Premium
GZ ‐793A, a lobelane analog, interacts with the vesicular monoamine transporter‐2 to inhibit the effect of methamphetamine
Author(s) -
Horton David B.,
Nickell Justin R.,
Zheng Guangrong,
Crooks Peter A.,
Dwoskin Linda P.
Publication year - 2013
Publication title -
journal of neurochemistry
Language(s) - English
Resource type - Journals
SCImago Journal Rank - 1.75
H-Index - 229
eISSN - 1471-4159
pISSN - 0022-3042
DOI - 10.1111/jnc.12371
Subject(s) - tetrabenazine , dopamine , chemistry , vesicular monoamine transporter , methamphetamine , reserpine , dopamine uptake inhibitors , monoamine neurotransmitter , pharmacology , dopamine transporter , biophysics , biochemistry , dopaminergic , endocrinology , serotonin , biology , receptor
( R )‐3‐[2,6‐ cis ‐Di(4‐methoxyphenethyl)piperidin‐1‐yl]propane‐1,2‐diol (GZ‐793A) inhibits methamphetamine‐evoked dopamine release from striatal slices and methamphetamine self‐administration in rats.
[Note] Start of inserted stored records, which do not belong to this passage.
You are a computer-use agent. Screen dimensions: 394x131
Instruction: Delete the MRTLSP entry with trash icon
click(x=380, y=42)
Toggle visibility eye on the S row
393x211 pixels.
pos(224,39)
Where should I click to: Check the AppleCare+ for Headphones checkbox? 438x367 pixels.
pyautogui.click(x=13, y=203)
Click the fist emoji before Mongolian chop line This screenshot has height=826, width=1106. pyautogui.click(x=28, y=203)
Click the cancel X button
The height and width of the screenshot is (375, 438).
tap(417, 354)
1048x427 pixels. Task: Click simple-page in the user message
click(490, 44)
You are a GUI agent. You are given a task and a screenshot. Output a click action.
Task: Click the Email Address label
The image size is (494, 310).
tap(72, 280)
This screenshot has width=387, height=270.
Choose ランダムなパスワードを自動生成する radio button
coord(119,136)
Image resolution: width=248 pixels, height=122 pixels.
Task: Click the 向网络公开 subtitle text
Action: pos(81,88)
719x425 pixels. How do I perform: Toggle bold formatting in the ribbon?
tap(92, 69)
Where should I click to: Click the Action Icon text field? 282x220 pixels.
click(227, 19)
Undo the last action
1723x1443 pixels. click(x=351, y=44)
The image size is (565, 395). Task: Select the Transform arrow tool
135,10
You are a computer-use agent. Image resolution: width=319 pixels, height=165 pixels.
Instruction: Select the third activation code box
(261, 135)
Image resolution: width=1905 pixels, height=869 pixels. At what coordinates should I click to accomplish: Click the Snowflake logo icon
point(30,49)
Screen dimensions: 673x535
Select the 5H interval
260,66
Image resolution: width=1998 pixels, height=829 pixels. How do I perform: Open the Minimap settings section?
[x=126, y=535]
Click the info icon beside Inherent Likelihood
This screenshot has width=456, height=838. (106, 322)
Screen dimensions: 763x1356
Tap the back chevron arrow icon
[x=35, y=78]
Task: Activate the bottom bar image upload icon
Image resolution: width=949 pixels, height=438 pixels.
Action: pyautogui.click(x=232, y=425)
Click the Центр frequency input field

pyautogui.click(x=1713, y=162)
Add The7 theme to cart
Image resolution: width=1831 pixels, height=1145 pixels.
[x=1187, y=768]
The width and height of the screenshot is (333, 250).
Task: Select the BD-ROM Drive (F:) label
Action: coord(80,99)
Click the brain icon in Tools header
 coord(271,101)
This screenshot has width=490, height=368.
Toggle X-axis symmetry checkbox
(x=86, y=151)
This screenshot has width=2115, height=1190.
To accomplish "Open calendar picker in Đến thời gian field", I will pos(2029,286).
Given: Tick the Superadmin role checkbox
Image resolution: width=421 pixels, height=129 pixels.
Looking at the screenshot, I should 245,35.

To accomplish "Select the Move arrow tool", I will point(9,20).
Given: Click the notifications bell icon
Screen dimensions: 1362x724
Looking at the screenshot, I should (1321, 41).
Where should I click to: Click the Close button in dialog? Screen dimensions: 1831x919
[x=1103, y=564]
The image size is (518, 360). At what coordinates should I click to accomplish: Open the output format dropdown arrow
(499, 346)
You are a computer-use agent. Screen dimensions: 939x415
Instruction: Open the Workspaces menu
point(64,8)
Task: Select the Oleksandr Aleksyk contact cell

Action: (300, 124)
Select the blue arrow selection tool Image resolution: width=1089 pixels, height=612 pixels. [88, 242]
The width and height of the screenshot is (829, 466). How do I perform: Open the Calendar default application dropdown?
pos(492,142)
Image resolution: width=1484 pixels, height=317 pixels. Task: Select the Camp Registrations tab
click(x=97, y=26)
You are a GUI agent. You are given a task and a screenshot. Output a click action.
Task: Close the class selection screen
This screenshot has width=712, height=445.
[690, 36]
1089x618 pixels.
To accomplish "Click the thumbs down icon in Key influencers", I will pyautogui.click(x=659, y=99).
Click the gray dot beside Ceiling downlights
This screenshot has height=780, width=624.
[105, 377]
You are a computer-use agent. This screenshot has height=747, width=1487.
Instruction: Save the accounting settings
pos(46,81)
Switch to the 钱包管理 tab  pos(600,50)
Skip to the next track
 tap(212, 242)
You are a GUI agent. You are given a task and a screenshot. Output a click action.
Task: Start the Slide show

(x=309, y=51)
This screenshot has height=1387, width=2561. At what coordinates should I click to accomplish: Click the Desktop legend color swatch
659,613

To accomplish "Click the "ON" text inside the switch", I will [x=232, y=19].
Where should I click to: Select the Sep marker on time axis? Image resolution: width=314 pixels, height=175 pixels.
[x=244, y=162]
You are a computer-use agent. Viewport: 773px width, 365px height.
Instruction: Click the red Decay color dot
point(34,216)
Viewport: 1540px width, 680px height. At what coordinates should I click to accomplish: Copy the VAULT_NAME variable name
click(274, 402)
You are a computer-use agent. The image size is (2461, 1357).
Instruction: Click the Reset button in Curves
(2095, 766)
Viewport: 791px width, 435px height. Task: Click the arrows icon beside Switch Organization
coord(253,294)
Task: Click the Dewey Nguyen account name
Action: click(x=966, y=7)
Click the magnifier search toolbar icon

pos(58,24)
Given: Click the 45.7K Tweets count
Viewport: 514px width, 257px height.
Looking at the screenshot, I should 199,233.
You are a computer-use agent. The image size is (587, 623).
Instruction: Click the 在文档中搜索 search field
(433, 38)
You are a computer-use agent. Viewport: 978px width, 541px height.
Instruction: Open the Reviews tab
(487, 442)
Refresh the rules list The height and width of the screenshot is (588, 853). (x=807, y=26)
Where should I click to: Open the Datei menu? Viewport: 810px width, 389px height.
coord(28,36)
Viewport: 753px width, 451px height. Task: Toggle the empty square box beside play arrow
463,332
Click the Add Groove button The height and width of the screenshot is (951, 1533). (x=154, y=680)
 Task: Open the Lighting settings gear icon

GZ‐793A potently and selectively inhibits dopamine uptake at the vesicular monoamine transporter‐2 (VMAT2). This study determined GZ‐793A's ability to evoke [ 3 H]dopamine release and inhibit methamphetamine‐evoked [ 3 H]dopamine release from isolated striatal synaptic vesicles. Results show GZ‐793A concentration‐dependent [ 3 H]dopamine release; nonlinear regression revealed a two‐site model of interaction with VMAT2 (High‐ and Low‐EC 50 = 15.5 nM and 29.3 μM, respectively). Tetrabenazine and reserpine completely inhibited GZ‐793A‐evoked [ 3 H]dopamine release, however, only at the High‐affinity site. Low concentrations of GZ‐793A that interact with the extravesicular dopamine uptake site and the High‐affinity intravesicular DA release site also inhibited methamphetamine‐evoked [ 3 H]dopamine release from synaptic vesicles. A rightward shift in the methamphetamine concentration‐response was evident with increasing concentrations of GZ‐793A, and the Schild regression slope was 0.49 ± 0.08, consistent with surmountable allosteric inhibition. These results support a hypothetical model of GZ‐793A interaction at more than one site on the VMAT2 protein, which explains its potent inhibition of dopamine uptake, dopamine release via a High‐affinity tetrabenazine‐ and reserpine‐sensitive site, dopamine release via a Low‐affinity tetrabenazine‐ and reserpine‐insensitive site, and a low‐affinity interaction with the dihydrotetrabenazine binding site on VMAT2. GZ‐793A inhibition of the effects of methamphetamine supports its potential as a therapeutic agent for the treatment of methamphetamine abuse.GZ‐793A inhibits methamphetamine‐evoked dopamine release from synaptic vesicles through a surmountable allosteric mechanism and interacts with several sites on the vesicular monoamine transporter‐2 (VMAT2), including high‐ and‐low affinity intravesicular dopamine release sites, high‐affinity extravesicular dopamine uptake sites and low‐affinity extravesicular dihydrotetrabenazine binding sites. VMAT2 interactions likely underlie the ability of GZ‐793A to attenuate the neurochemical and behavioral effects of methamphetamine.